(Rows from a screen grounding dataset)
--------

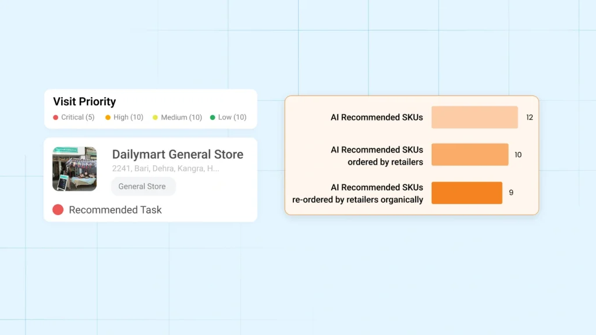Click the General Store category tag

pos(143,187)
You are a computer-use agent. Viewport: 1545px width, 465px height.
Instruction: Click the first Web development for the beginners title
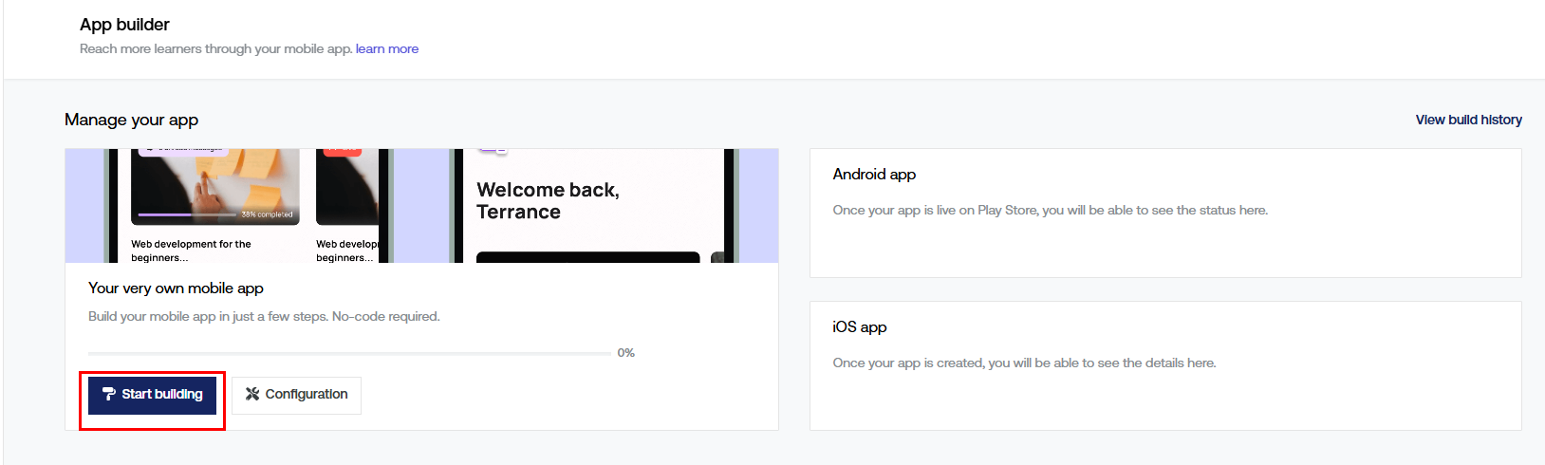click(x=191, y=251)
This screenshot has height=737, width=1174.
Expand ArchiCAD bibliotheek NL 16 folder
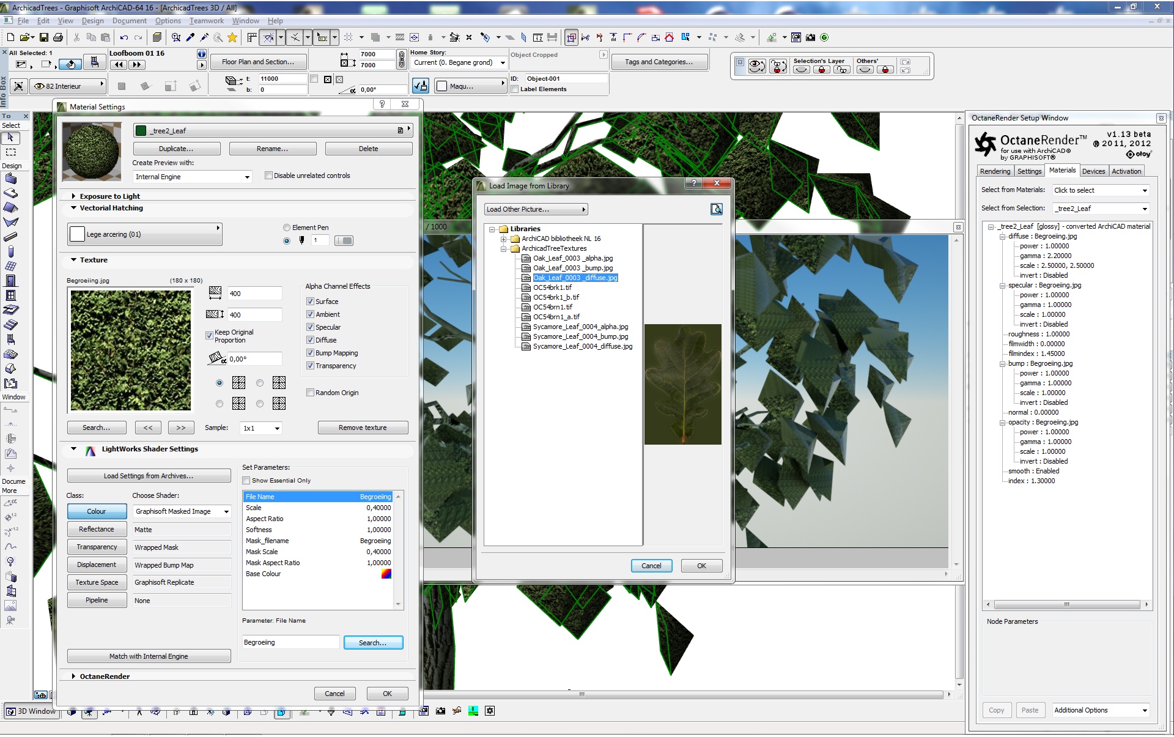click(x=503, y=239)
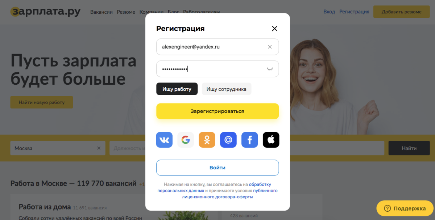This screenshot has height=220, width=435.
Task: Sign up with the Google icon
Action: 186,140
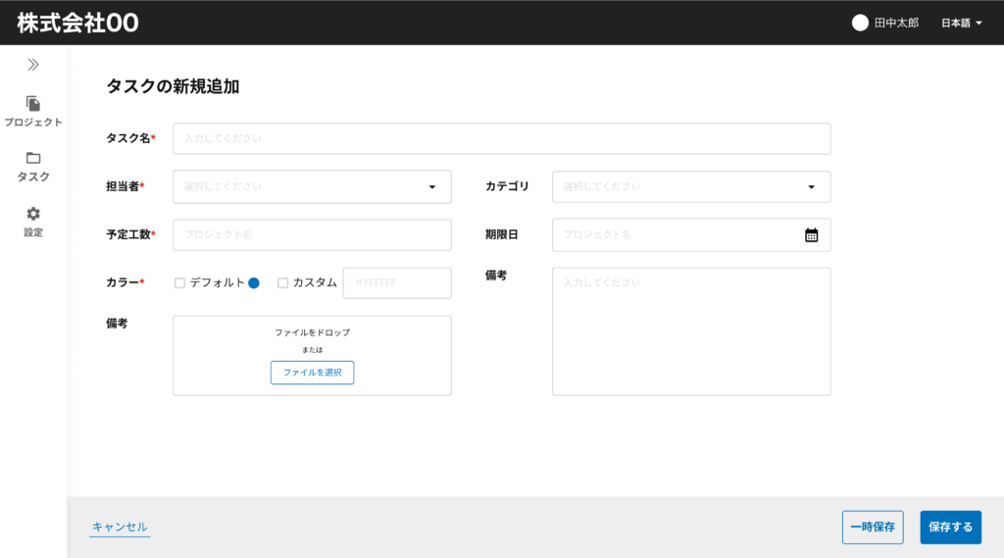Click the キャンセル link
The image size is (1004, 558).
[x=120, y=527]
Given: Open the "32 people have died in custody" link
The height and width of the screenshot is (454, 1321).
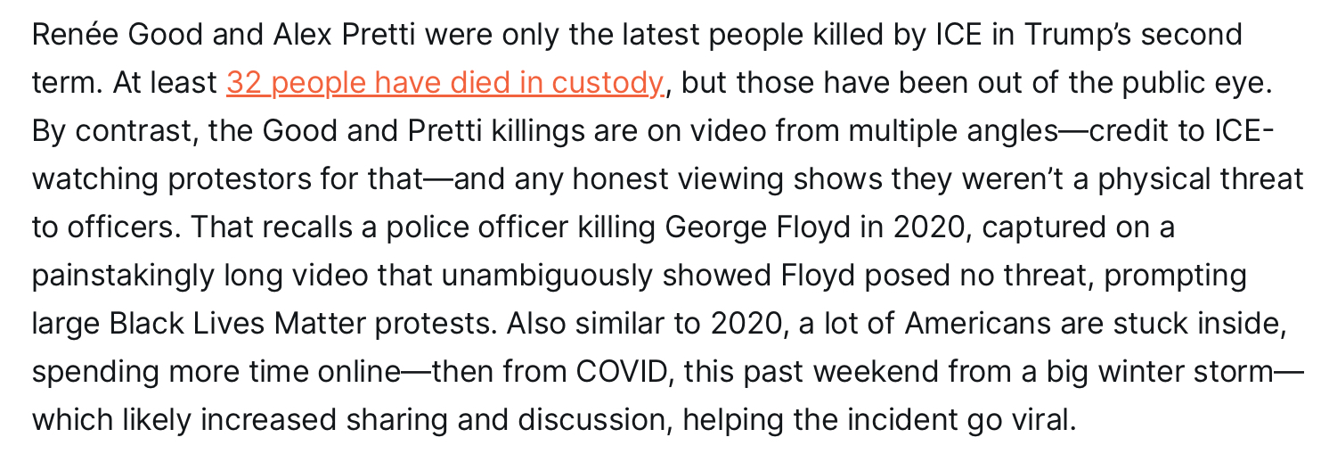Looking at the screenshot, I should tap(444, 82).
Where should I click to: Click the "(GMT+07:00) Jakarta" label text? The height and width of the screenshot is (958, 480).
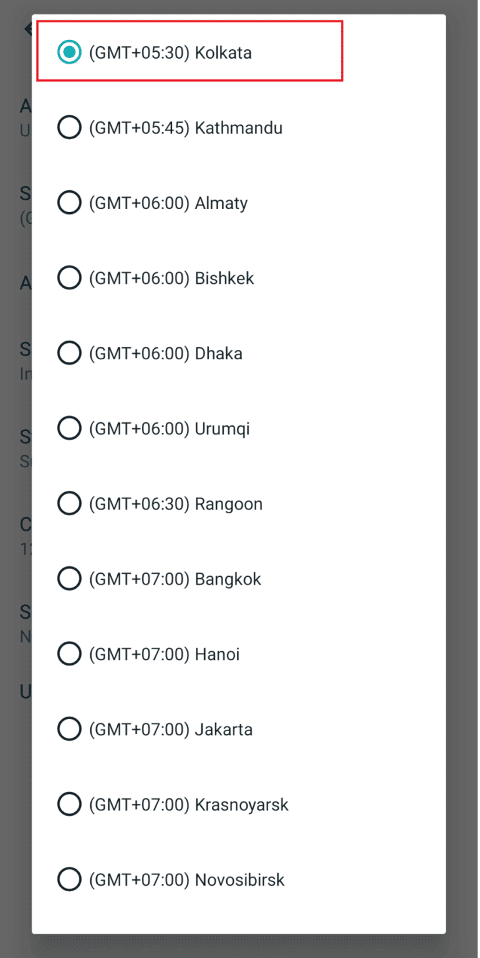coord(171,730)
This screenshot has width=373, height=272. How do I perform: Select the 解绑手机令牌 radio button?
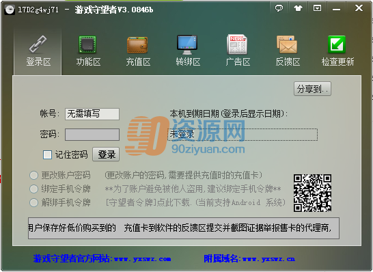33,203
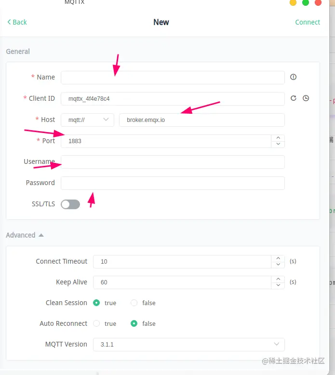Click the Name info icon
This screenshot has width=335, height=375.
coord(293,77)
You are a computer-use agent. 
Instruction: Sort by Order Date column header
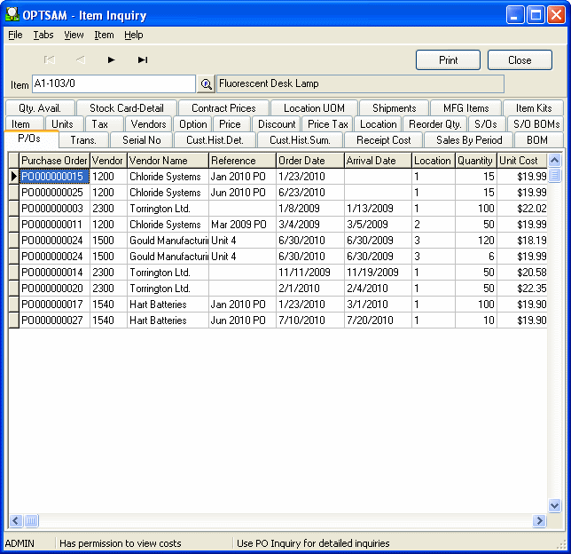pos(309,161)
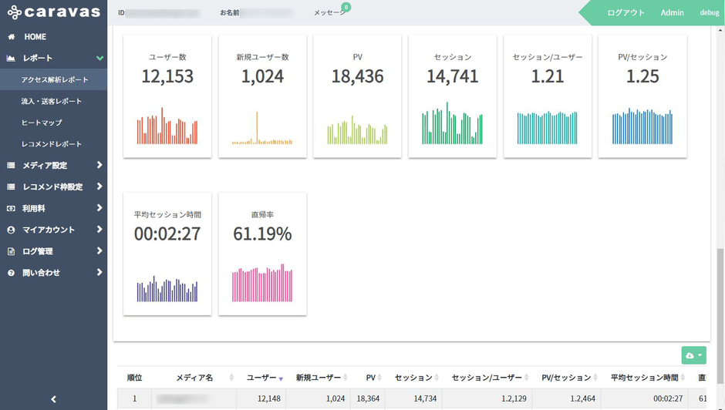Open the アクセス解析レポート menu item
725x410 pixels.
[55, 80]
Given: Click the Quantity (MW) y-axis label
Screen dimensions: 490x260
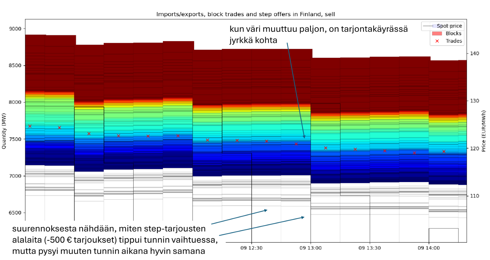Looking at the screenshot, I should [x=4, y=131].
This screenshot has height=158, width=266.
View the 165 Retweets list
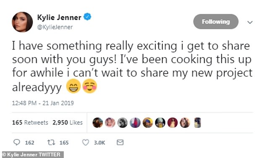point(30,123)
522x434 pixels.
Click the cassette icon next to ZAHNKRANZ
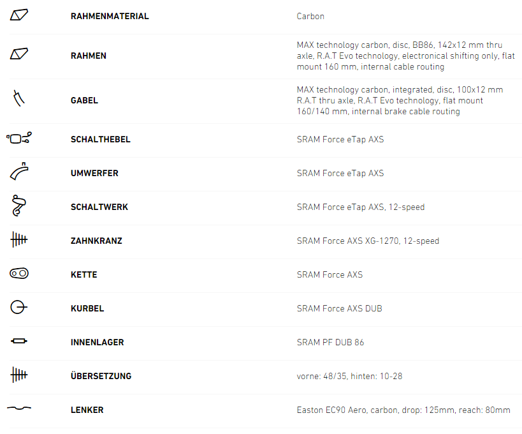click(x=19, y=240)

--------

TASK DIRECTIONS:
Rewrite all of the material above, replacing "computer-use agent" with "desktop agent" wherever it occurs and keeping everything else the same. Leave the pictures out.

OUTPUT BELOW:
Click the General Store category tag

pos(143,187)
You are a desktop agent. Viewport: 1545px width, 465px height.
Instruction: Click the first Web development for the beginners title
click(x=191, y=251)
This screenshot has height=737, width=1174.
Expand ArchiCAD bibliotheek NL 16 folder
click(x=503, y=239)
This screenshot has height=220, width=435.
Task: Sign up with the Google icon
Action: 186,140
Click the キャンセル link
The image size is (1004, 558).
[x=120, y=527]
Given: Open the "32 people have died in custody" link
The height and width of the screenshot is (454, 1321).
Looking at the screenshot, I should tap(444, 82).
Where should I click to: Click the "(GMT+07:00) Jakarta" label text? The height and width of the screenshot is (958, 480).
coord(171,730)
This screenshot has width=373, height=272. How do I perform: Select the 解绑手机令牌 radio button?
33,203
Click the Name info icon
This screenshot has width=335, height=375.
coord(293,77)
You are a desktop agent. 
Instruction: Sort by Order Date column header
pos(309,161)
Open the アクセス解析レポート menu item
725x410 pixels.
[55, 80]
Given: Click the Quantity (MW) y-axis label
Screen dimensions: 490x260
Looking at the screenshot, I should [x=4, y=131].
This screenshot has height=158, width=266.
View the 165 Retweets list
point(30,123)
522x434 pixels.
Click the cassette icon next to ZAHNKRANZ
click(x=19, y=240)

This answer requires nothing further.